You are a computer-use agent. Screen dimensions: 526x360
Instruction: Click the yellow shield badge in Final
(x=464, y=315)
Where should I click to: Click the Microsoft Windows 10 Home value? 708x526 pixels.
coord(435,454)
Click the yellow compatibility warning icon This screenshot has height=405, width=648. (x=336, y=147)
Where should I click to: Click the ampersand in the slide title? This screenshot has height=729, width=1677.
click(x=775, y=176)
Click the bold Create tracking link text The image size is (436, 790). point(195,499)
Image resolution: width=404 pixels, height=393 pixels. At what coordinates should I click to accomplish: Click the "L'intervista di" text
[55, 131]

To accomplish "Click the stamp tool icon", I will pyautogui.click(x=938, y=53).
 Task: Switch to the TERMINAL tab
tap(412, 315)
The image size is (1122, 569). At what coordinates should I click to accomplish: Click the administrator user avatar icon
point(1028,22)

What is expected -> Return every entry exactly as given.

Problem solution ->
You are a computer-use agent. Screen dimensions: 526x360
Instruction: Click the yellow shield badge in Final
(x=464, y=315)
Where should I click to: Click the Microsoft Windows 10 Home value? 708x526 pixels.
coord(435,454)
Click the yellow compatibility warning icon This screenshot has height=405, width=648. (x=336, y=147)
Where should I click to: Click the ampersand in the slide title? This screenshot has height=729, width=1677.
click(x=775, y=176)
Click the bold Create tracking link text The image size is (436, 790). point(195,499)
Image resolution: width=404 pixels, height=393 pixels. At what coordinates should I click to accomplish: Click the "L'intervista di" text
[55, 131]

To accomplish "Click the stamp tool icon", I will pyautogui.click(x=938, y=53).
 Task: Switch to the TERMINAL tab
tap(412, 315)
The image size is (1122, 569). At what coordinates should I click to accomplish: Click the administrator user avatar icon
point(1028,22)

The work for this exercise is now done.